I am 27 years old, and my wife of two months is 25. We recently finished graduate school, and have started our careers in south Florida. We both love our jobs, are making a liveable income (by our standards, probably low by other peoples) and are looking forward to a long life together. We also want to plan for the future NOW. We don't make enough money to put off a savings plan until it's too late.

That being said, I know retirement plans are multi-faceted and ever-changing. It will take dillegence and considerable attention. I am trying to take things in steps, and my first step is what I call my "MONTHLY CONSERVATIVE PLAN"

The MCP basically works like this: I want to put $11,580 away a year into some sort of tax-advantaged funds. Why that much? Because the Fool's calculators say that if I put $965 away each month for 12 years, and earn just 10% on those contributions, I will have $200,000 at the end of that period.

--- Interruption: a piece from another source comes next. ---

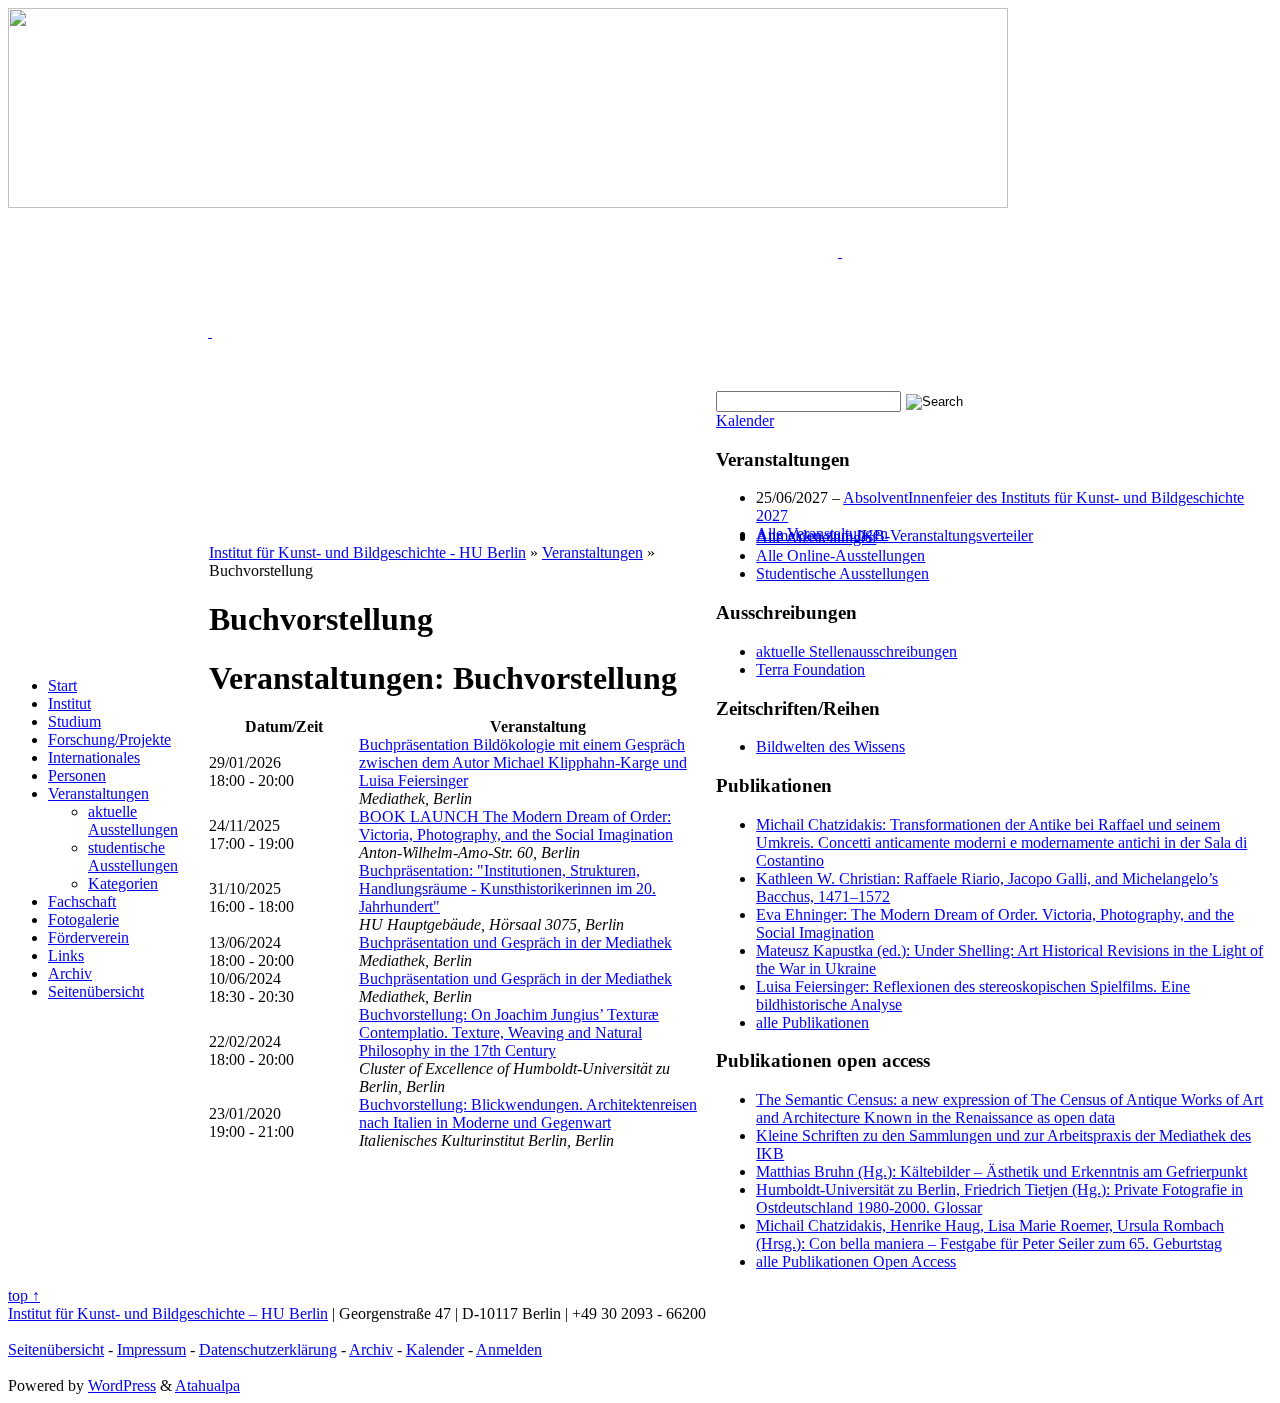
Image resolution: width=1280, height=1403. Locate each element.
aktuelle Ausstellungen (133, 820)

I break the $11,580 down like this:
1) 7% of my salary matched by my employer to my 403(b) = $2520
2) 7% of my salary contributed myself to my 403(b) = $2520
3) $6540 ($545 monthly) contributed between a Traditional IRA and a Roth IRA.

Admittedly, this does not factor in pay raises which would increase my matched amount. That one we'll just have to take as it comes. We use a "pay yourself first" philosophy in our budgeting. The $545 a month might be a little tight now and then, but I'd rather make that contribution and then budget the rest accordingly. My 403(b) contribution is automatic, also. All monthly budgeting is AFTER that amount has been witheld.

I wanted to set up this aspect of my plan and make it habit BEFORE I start picking individual stocks. I like this plan because of another calculation in the Fool's calculators. If I reach my $200k goal in 12 years, and then NEVER CONTRIBUTE AGAIN, AND the fund grows at only 8% with 3.5% inflation, then when I am 60, it will be worth almost $500k in today's dollars at that point.

I'm curious how you all think I have done with this first step of my plan? Am I putting too much away too early? Is my math wrong? I would really appreciate any feedback, since I want this plan to start on January 1 of this year.